Aim of the exercise :: Give the material from the line with "WordPress (792, 1206)" through the end of the material as a two-column CSV with the columns text and answer. Each row holds one text and its answer, each in its own quoted field with line breaks turned into spaces. Leave the pictures out.

Material for this exercise ::
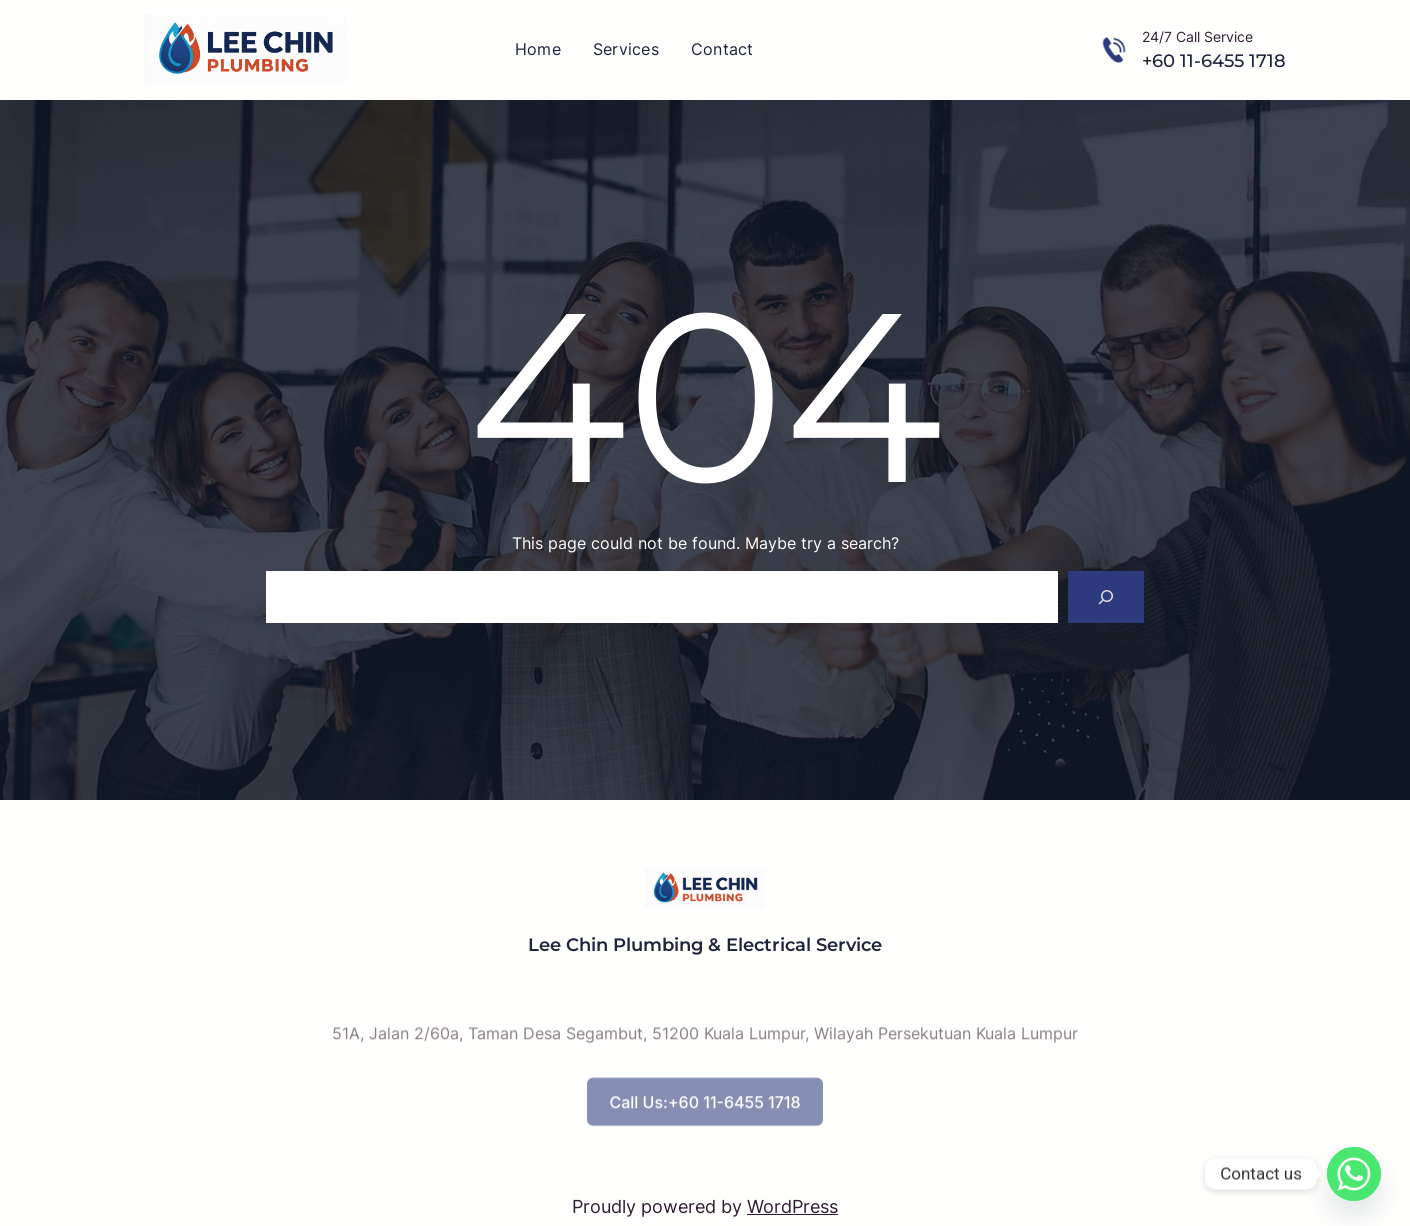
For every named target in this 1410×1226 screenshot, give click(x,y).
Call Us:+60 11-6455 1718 (704, 1120)
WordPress (792, 1206)
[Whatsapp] (1354, 1174)
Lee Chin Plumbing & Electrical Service (705, 945)
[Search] (1106, 597)
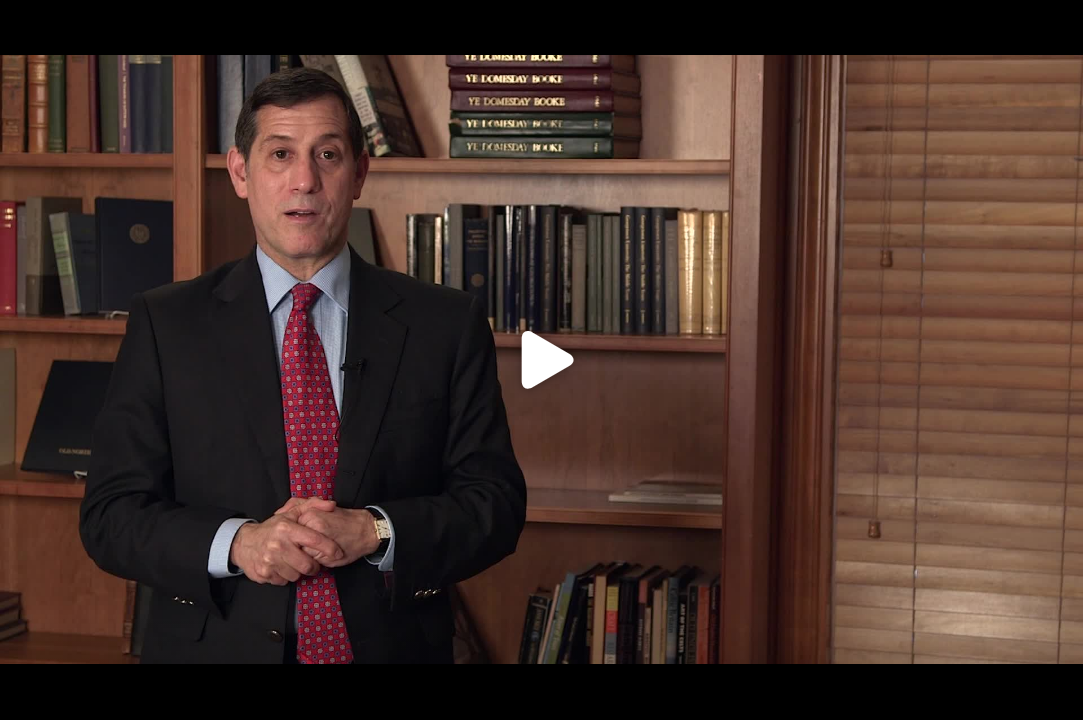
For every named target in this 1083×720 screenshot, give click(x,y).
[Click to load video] (541, 360)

Solution ::
text,answer
"WordPress","(792, 1206)"
"[Whatsapp]","(1354, 1174)"
"Lee Chin Plumbing & Electrical Service","(705, 945)"
"[Search]","(1106, 597)"
"For every named target in this 1083×720 screenshot, give click(x,y). [Click to load video]","(541, 360)"